Regarding the "get a connection within one hour", that's only for automated, scheduled retries. When your app becomes online or is started up, no matter after how many hours or days have elapsed, we do continue retrying the messages unless you have a discard policy in place to remove them. The limited retry policy is related to not banging on a backend that is down or unreachable, etc.


I'm re-learning Redux now, does anyone else think that it might be overkill for an app that doesn't require any user input?


Quite possibly, and it's always a good exercise (and in this case justifiable) to do it the 'vanilla way'.

That said, even for relatively simple, non-input type projects I've found that Redux is worth it. I got thoroughly sick of passing props down multiple levels.

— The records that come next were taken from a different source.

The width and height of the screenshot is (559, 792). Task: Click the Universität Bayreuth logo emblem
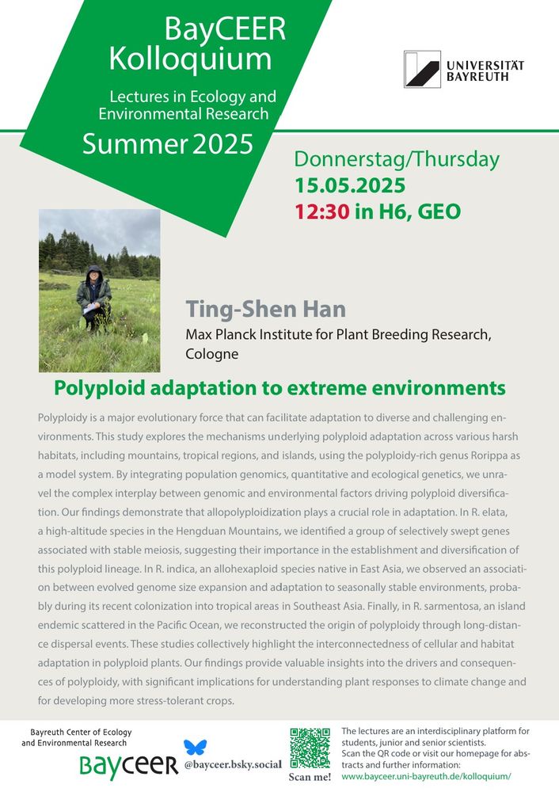pos(422,69)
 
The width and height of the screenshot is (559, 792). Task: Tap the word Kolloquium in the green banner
pos(190,59)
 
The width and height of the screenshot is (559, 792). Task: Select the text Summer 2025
pos(168,143)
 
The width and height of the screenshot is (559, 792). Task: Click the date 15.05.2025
pos(350,185)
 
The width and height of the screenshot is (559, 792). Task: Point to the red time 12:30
pos(322,211)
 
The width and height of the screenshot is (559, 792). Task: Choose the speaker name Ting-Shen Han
pos(265,309)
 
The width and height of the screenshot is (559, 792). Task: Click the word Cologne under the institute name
pos(212,354)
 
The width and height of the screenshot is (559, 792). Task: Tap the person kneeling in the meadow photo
pos(93,298)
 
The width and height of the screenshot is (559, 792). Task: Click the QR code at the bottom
pos(310,748)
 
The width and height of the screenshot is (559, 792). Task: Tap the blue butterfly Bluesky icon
pos(195,747)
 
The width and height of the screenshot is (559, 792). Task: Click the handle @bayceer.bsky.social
pos(233,764)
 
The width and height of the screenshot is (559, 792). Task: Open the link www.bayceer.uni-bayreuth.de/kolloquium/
pos(426,776)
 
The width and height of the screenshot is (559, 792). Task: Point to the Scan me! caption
pos(310,777)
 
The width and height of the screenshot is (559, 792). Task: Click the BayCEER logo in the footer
pos(129,765)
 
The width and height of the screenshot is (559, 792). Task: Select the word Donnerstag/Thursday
pos(397,160)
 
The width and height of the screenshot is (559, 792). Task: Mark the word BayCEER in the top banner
pos(225,29)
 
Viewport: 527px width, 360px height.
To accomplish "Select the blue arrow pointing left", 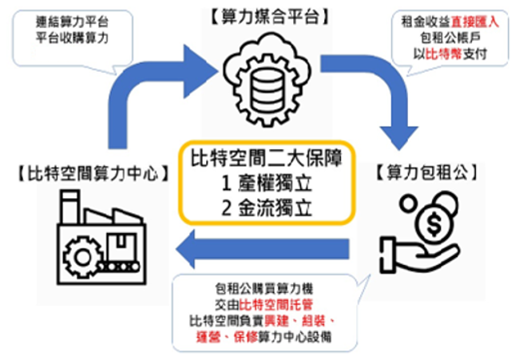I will [264, 254].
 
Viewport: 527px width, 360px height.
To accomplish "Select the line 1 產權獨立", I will [266, 183].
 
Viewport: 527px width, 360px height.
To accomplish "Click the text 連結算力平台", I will [76, 19].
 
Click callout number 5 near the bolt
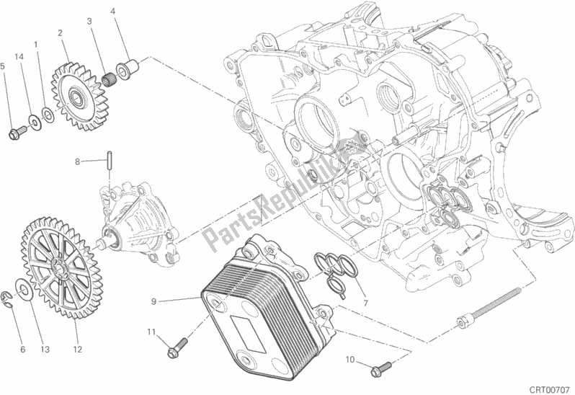4,66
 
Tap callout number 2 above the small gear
60,32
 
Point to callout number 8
78,162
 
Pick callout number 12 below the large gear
76,350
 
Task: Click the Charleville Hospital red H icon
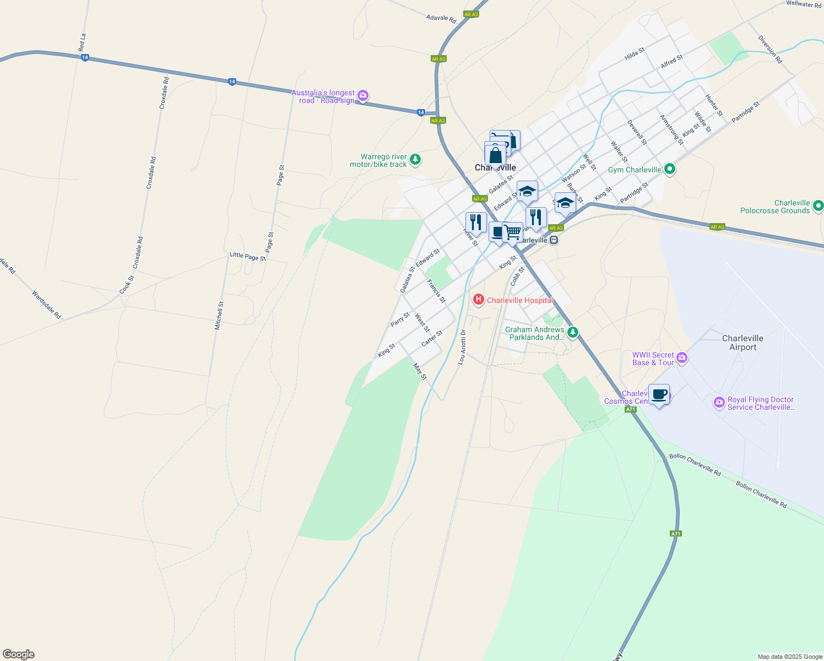(479, 300)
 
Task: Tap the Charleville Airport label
(742, 343)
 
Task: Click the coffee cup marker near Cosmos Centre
(659, 395)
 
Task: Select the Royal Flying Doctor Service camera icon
(719, 403)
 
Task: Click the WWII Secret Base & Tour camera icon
(682, 359)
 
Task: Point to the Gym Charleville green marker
(669, 169)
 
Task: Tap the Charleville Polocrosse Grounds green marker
(818, 206)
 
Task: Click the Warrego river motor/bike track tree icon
(415, 160)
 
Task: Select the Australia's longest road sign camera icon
(362, 96)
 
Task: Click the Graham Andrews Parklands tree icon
(573, 332)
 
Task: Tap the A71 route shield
(676, 534)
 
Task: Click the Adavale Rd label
(441, 19)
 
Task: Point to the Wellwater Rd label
(803, 4)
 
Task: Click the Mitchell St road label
(219, 316)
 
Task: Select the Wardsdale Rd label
(46, 305)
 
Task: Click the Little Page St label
(247, 256)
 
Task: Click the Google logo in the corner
(18, 654)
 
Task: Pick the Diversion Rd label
(769, 50)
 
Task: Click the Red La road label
(82, 42)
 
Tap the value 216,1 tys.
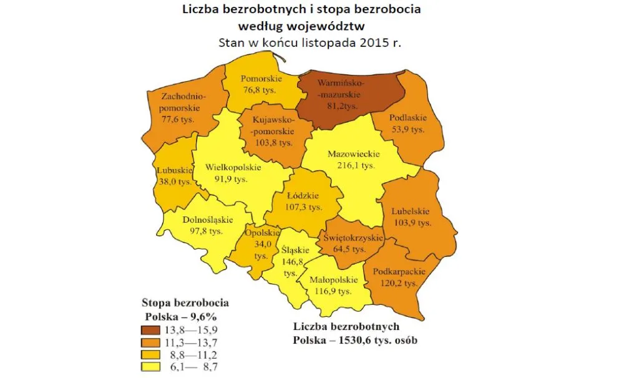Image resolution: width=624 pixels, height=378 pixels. (350, 165)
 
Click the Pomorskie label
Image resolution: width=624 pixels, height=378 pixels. (262, 79)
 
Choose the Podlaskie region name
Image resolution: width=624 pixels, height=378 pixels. (407, 118)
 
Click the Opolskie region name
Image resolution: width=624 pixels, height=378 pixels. (260, 233)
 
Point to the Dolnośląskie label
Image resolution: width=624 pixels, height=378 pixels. (208, 220)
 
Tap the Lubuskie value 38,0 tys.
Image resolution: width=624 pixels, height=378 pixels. (173, 182)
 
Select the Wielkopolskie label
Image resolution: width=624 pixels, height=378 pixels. (233, 167)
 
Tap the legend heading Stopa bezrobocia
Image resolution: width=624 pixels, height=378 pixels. (185, 303)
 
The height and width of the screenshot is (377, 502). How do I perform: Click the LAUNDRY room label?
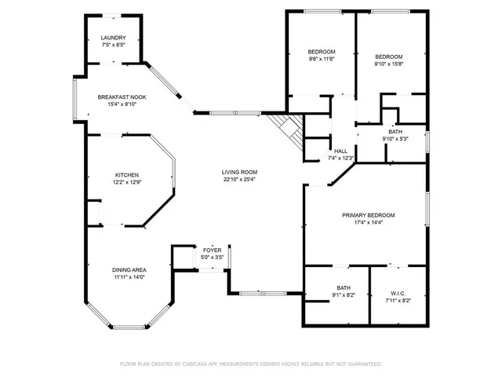(x=113, y=38)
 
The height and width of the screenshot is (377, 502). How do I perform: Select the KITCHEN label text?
(x=127, y=175)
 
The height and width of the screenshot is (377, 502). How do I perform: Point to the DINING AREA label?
(x=128, y=269)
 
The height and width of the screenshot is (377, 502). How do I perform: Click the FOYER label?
(x=213, y=250)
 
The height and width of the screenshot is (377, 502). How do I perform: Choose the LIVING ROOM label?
(x=239, y=172)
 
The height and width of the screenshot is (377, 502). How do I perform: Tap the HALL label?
(x=340, y=151)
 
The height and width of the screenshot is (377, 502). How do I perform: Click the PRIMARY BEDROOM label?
(x=368, y=215)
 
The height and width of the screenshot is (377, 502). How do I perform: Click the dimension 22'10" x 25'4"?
(x=239, y=179)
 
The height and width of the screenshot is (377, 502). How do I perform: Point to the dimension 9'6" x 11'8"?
(x=321, y=58)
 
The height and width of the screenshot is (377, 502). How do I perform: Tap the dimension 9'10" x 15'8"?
(x=388, y=64)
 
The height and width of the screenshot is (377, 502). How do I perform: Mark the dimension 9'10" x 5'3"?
(x=396, y=139)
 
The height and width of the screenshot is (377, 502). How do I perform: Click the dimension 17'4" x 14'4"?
(x=368, y=222)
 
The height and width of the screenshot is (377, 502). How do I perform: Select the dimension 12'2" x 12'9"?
(x=127, y=182)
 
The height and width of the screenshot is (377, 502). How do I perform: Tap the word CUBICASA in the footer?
(x=203, y=364)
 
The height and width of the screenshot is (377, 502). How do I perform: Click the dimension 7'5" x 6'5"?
(x=113, y=45)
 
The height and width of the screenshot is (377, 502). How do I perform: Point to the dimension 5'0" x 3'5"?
(x=213, y=257)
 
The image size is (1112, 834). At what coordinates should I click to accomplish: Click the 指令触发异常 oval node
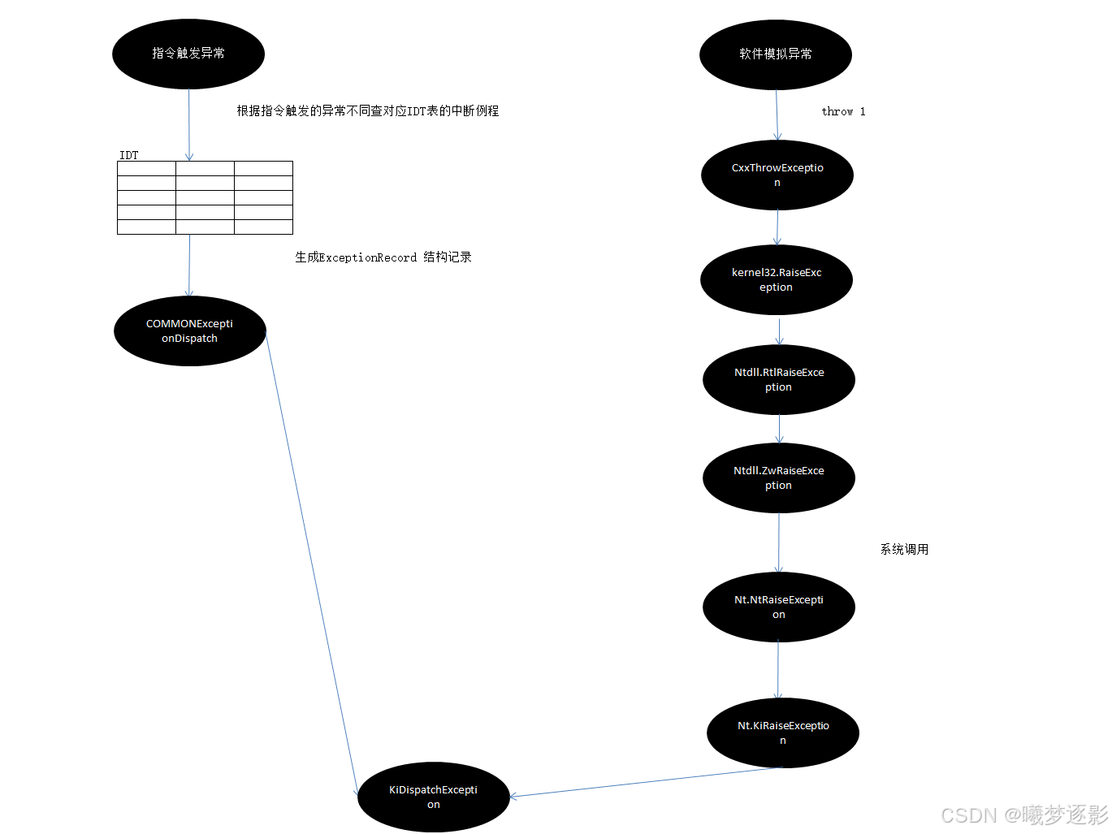(x=188, y=54)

Furthermore, I found that I often ended up making mistakes where my components were too reliant on their context (even when considering variable/prop naming). Redux, I feel, extends the 'pit of success' effect that React has; when I use it I'm more likely to properly isolate components.


My suggestion is to not use until you need it, at which point it's easy to add. I find that most apps that I write benefit from it, but there's no point in using it if your use case doesn't need it.


Yes. Redux's advantages are only relevant if you have a lot of changing/updating data, which usually comes from user input. My personal litmus test is if the Redux devtools (https://github.com/gaearon/redux-devtools) sound like a must-have feature.


We're building a project management tool over at Braid [0] and it made a lot of sense for us. It saved us a lot of nasty prop-passing business.

What does your app do?

[0] - http://braidhq.com/


If all your data is read-only, then yes, Redux is probably overkill. You'd be fine just passing the data down as props from a higher-level component.